**PROVIDED PASSAGE**.
──────────────────────────────
Master Statistique Science des Données (SSD)

Introduction to Python for Data Science


Below are described the proposed projects, you are also free to setup your own. The description of the projects is voluntarily vague and initiative is expected. You are expected to look for information, tips, etc. on your own.

For all projects, you have to (and will be graded on these points):

  • Gather and preprocess data (Python code or notebook)
  • Extract information by data analysis or machine learning (Python code or notebook)
  • Generate visuals illustrating your findings (plots)
  • Present these results (notebook or slides)

In practice:

  • Groups of 2/3 students
  • 6h of preparation in class
  • Presentation (5 min + 5 min questions)
  • Notebook/code handout
  • Several groups can take the same project (try not to overlap/collaborate)

Project 1: Tree-based classifiers

Tree-based classifiers are classification procedures that determine a class by a succession of tests. For that reason, it is widely used in the industry. However, it raises a number of questions in terms of learning performance.
──────────────────────────────
**AVAILABLE DATA**.
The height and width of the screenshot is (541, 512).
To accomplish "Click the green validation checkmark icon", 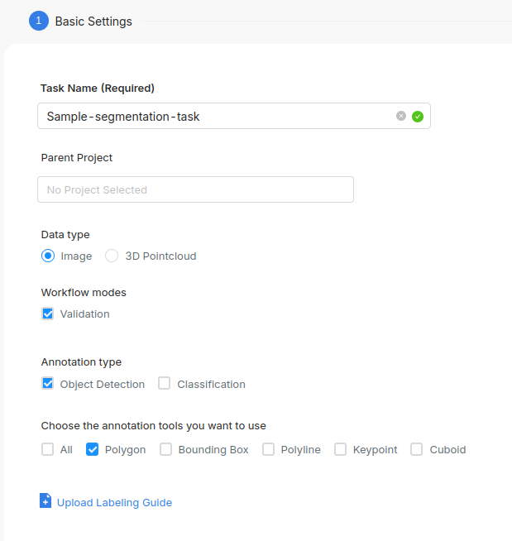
──────────────────────────────
**CHALLENGES**.
[a] Reproduce the project description starting at "Introduction to Python" and ending at "(notebook or slides)", replacing "notebook" with "script".
[b] For each statement, say whether it agrees with the project description, and quote the words that decide it: (i) Each group has two or three students. (ii) The presentation lasts ten minutes and leaves no time for questions. (iii) Only one group may take each project.
The data that comes after the project description is separate from it.

**RESULTS OF THE EXERCISE**.
[a]
Introduction to Python for Data Science


Below are described the proposed projects, you are also free to setup your own. The description of the projects is voluntarily vague and initiative is expected. You are expected to look for information, tips, etc. on your own.

For all projects, you have to (and will be graded on these points):

  • Gather and preprocess data (Python code or script)
  • Extract information by data analysis or machine learning (Python code or script)
  • Generate visuals illustrating your findings (plots)
  • Present these results (script or slides)

[b]
(i) Yes: "Groups of 2/3 students"
(ii) No: "Presentation (5 min + 5 min questions)"
(iii) No: "Several groups can take the same project"